### EXTRAIT DU DOCUMENT
==================================================
A la veille du 14E SILA, Selma Hellal qui co-dirige les éditions Barzah avec Sofiane Hadjaj, nous a fait toucher du doigt la grande complexité de son métier de passeur d’art. Elle nous explique pourquoi, en plus de proposer des textes de qualité, sa Maison d’édition en soigne la présentation, faisant de chaque livre un objet artistique.

Midi libre : Votre moisson littéraire 2009 est constituée de livres aussi beaux que bons. Une anthologie poétique de Mahmoud Darwish, un recueil de nouvelles de Habib Ayyoub, trois  romans regroupés de notre regretté ami Sadek Aïssat  et le dernier roman de Mourad Djebel. Il y a également un très beau livre à l’intitulé prometteur de Emmanuel Dongala. Comment opérez-vous vos choix éditoriaux ?
Plusieurs facteurs interviennent : l’inclination personnelle, le choix militant, mais aussi le pari sur la rentabilité, le calcul pragmatique, le contexte financier... Toutes ces considérations entrent en ligne de compte. Il s’agit d’un «dosage» dont nous revoyons en permanence les composantes. Les titres que vous citez marquent la première «salve» de nos nouveautés d’automne : pour l’anthologie de Darwich «Rien qu’une autre année», nous avons acheté les droits aux éditions de minuit. Nous espérons d’ailleurs acquérir ceux d’une anthologie bilingue récemment parue aux éditions Actes Sud. Nous nous devions d’éditer cet ouvrage, il accompagnait l’événement que nous avons organisé en partenariat avec l’AARC, «Mahmoud Darwich, une vie de poésie». Nous regrettons - et le public nous a exprimé aussi sa frustration - que l’oeuvre de Darwich, en arabe - et ses traductions en français - ne soit pas disponible en Algérie. Quant à Ayyoub, Djebel, Aïssat : voilà trois auteurs qui, comme de nombreux autres, nous sont chers. Ayyoub renoue avec la forme dans laquelle, me semble-t-il, il excelle, c’est-à-dire celle de la nouvelle. Mourad Djebel est ce jeune auteur algérien vivant désormais en France, qui, selon nous, a l’une des oeuvres romanesques les plus intéressantes actuellement. Il est dans une quête de sens et formelle sans concession. Il était important pour nous de rendre son premier roman, «Les sens interdits», disponible ici.
==================================================
### DONNÉES FOURNIES
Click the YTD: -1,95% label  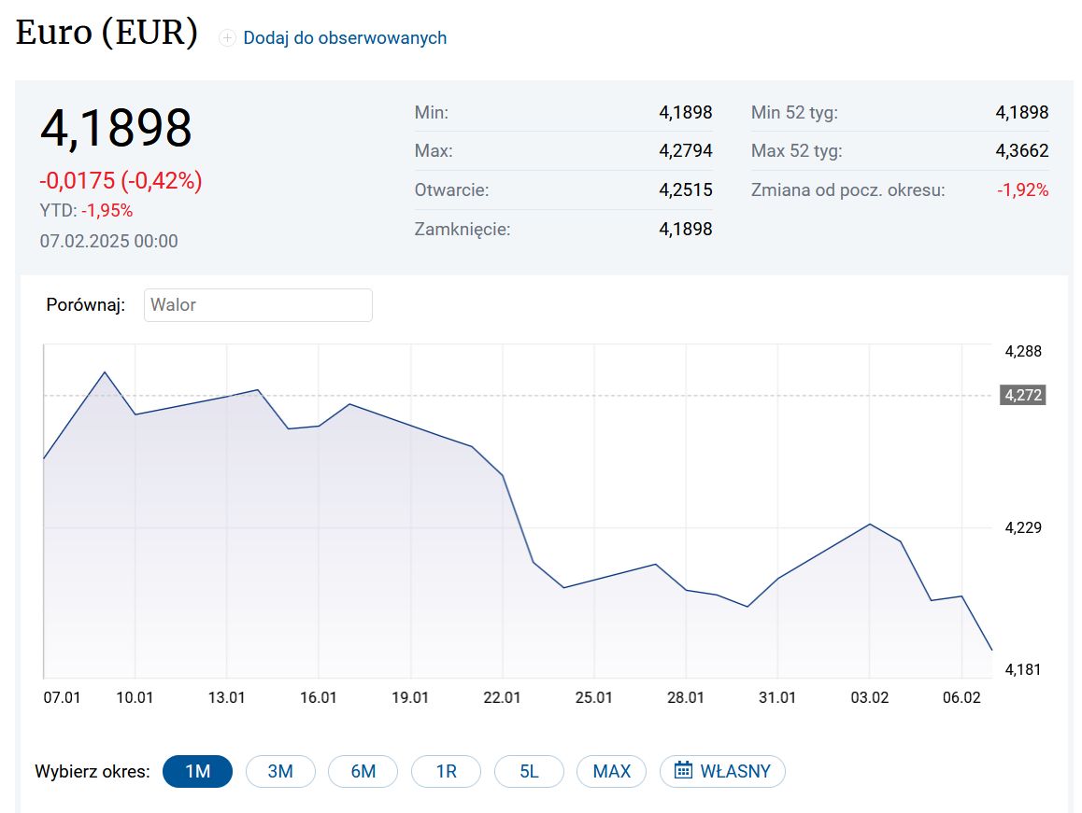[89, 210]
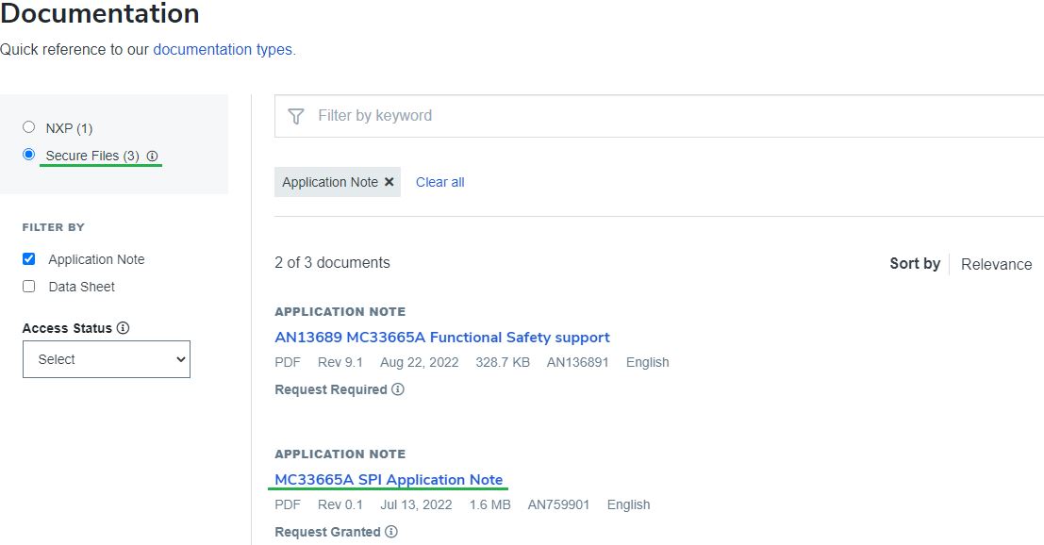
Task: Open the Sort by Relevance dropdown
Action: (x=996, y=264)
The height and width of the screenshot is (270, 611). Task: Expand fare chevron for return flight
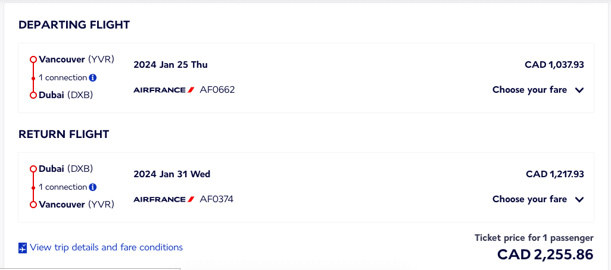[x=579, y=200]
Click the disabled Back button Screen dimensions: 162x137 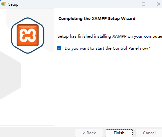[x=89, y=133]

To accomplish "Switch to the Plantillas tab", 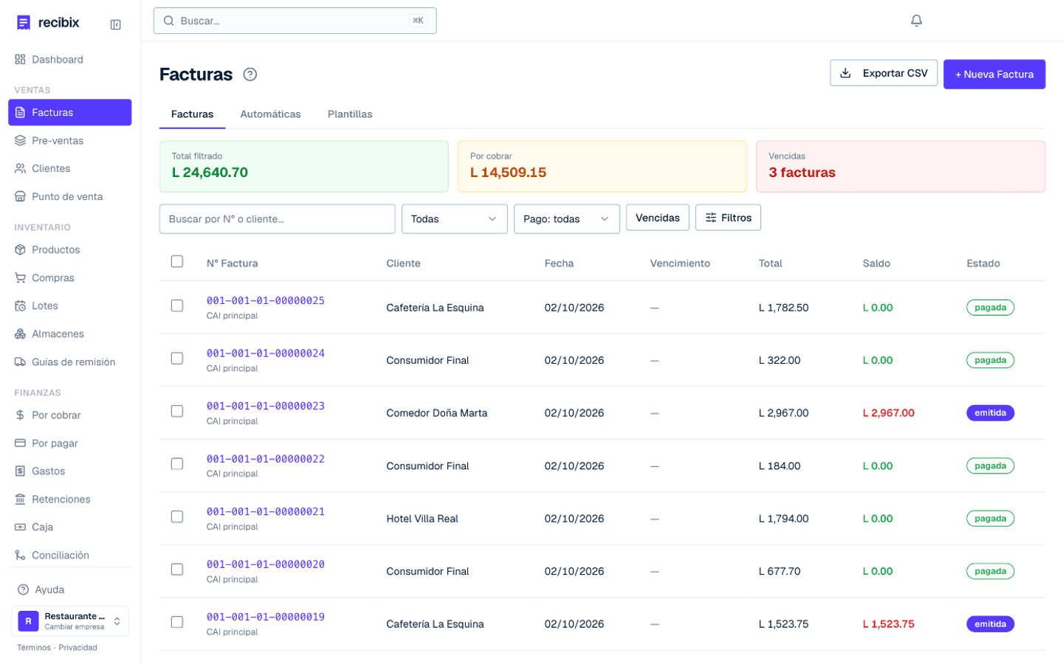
==================================================
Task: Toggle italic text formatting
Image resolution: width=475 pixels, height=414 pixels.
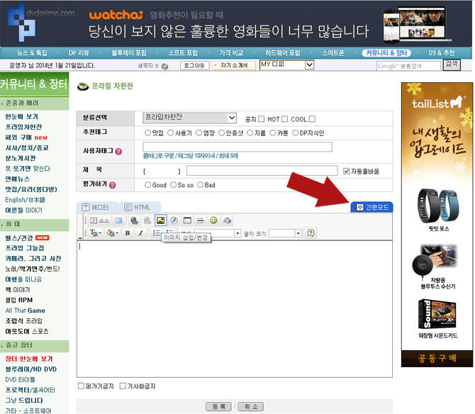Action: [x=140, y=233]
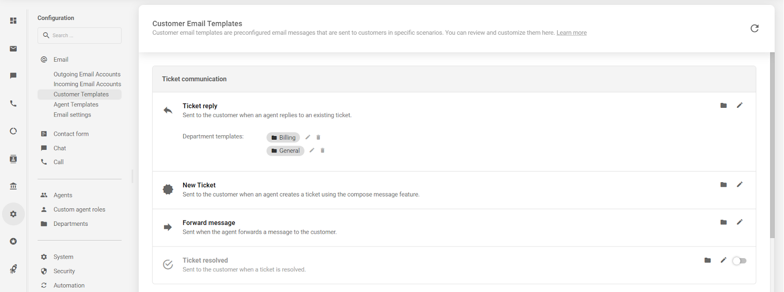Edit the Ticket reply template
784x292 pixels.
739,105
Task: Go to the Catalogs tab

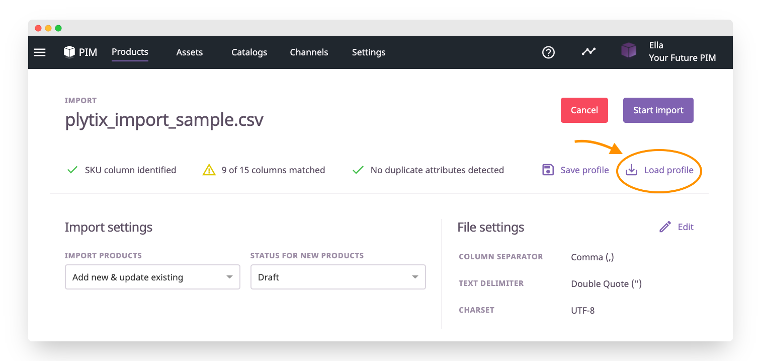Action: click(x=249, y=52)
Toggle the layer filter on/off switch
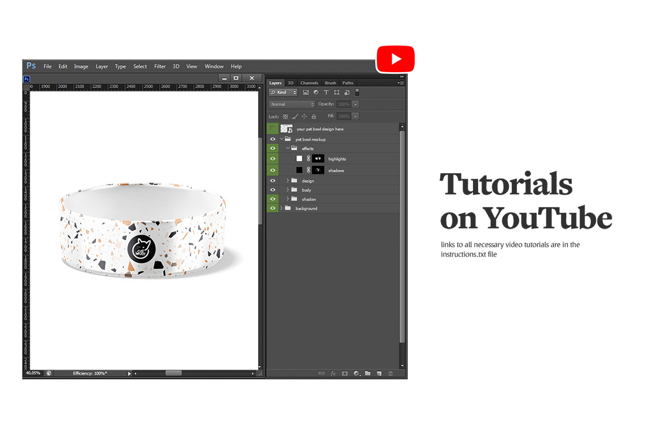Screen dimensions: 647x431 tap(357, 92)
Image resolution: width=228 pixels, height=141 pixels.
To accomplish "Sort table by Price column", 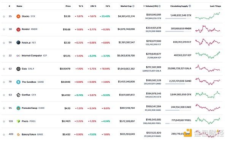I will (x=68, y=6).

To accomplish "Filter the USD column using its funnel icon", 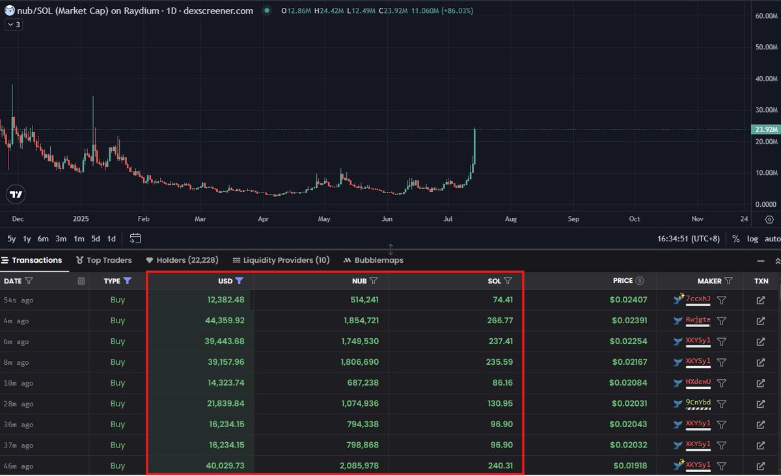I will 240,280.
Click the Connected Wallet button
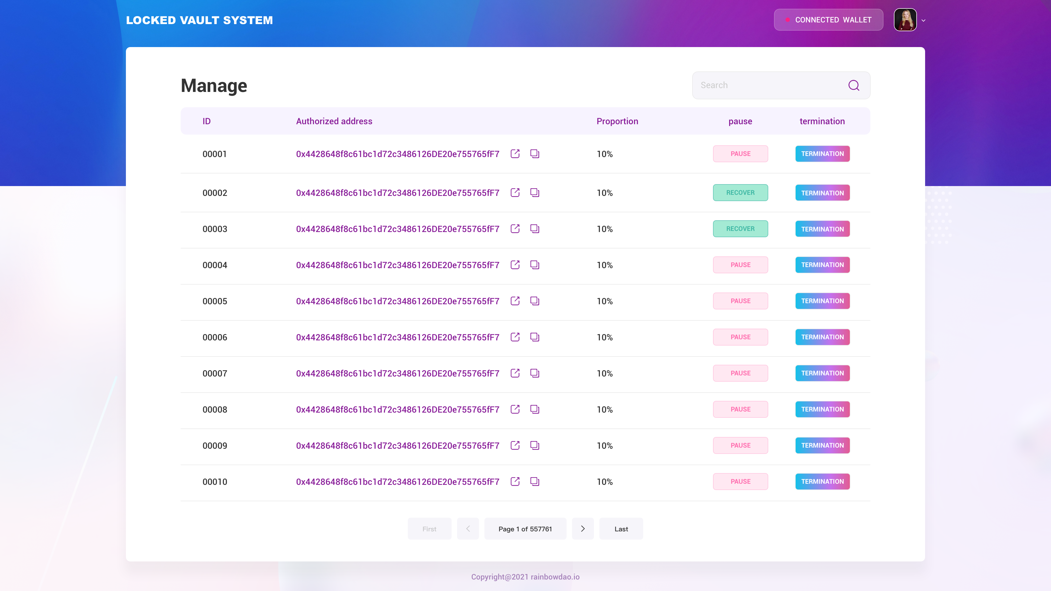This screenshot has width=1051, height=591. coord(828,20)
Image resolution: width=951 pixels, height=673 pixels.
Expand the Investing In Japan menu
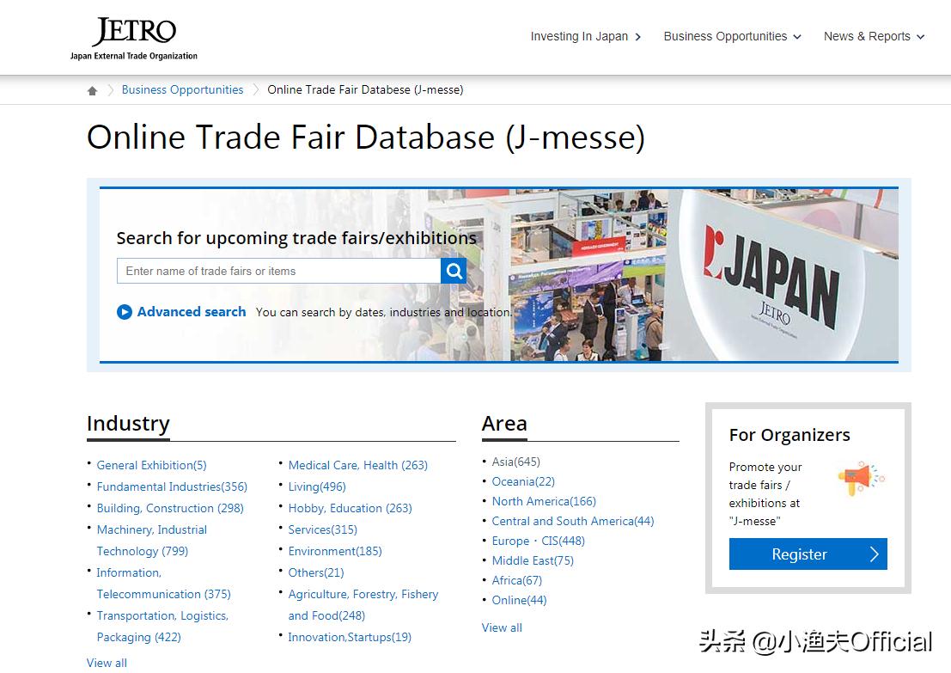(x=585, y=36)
==================================================
### CONSIGNE 1
Recopiez le passage de l'entretien sur les éditions Barzah qui va de « A la veille » jusqu'à « vos choix éditoriaux ? ».
### CONSIGNE 2
D'après l'entretien sur les éditions Barzah, à quelle maison Barzah a-t-elle acheté les droits de l'anthologie de Darwich « Rien qu'une autre année » ?
### CONSIGNE 3
Poursuivez l'entretien sur les éditions Barzah à la suite de sa dernière phrase.

### SORTIE ATTENDUE 1
A la veille du 14E SILA, Selma Hellal qui co-dirige les éditions Barzah avec Sofiane Hadjaj, nous a fait toucher du doigt la grande complexité de son métier de passeur d’art. Elle nous explique pourquoi, en plus de proposer des textes de qualité, sa Maison d’édition en soigne la présentation, faisant de chaque livre un objet artistique.

Midi libre : Votre moisson littéraire 2009 est constituée de livres aussi beaux que bons. Une anthologie poétique de Mahmoud Darwish, un recueil de nouvelles de Habib Ayyoub, trois  romans regroupés de notre regretté ami Sadek Aïssat  et le dernier roman de Mourad Djebel. Il y a également un très beau livre à l’intitulé prometteur de Emmanuel Dongala. Comment opérez-vous vos choix éditoriaux ?

### SORTIE ATTENDUE 2
Aux éditions de minuit.

### SORTIE ATTENDUE 3
Enfin, Sadek Aïssat : ce livre comptait pour nous, comme une exigence intime voyez-vous : l’édition de ce livre est pour Sadek, pour son oeuvre sobre et magnifique, pour l’intégrité de l’homme qu’il était, pour l’amitié qu’il nous a offerte. En présence de Sadek, à la lecture de ses livres, mon humanité, dans ce qu’elle a de plus fragile, de plus inquiet et de plus responsable aussi, était interpellée. Pareille rencontre est rare. Reprendre son oeuvre, et la proposer au public algérien était la moindre des choses. Sa femme, Akila, nous a beaucoup aidés à réaliser cet ouvrage, nous l’en remercions. Les trois romans de Sadek sont accompagnés d’une très belle préface de SAS, son «petit frère», et d’une postface de François Maspero, compagnon des années d’exil parisien. J’espère que nous avons été à la hauteur.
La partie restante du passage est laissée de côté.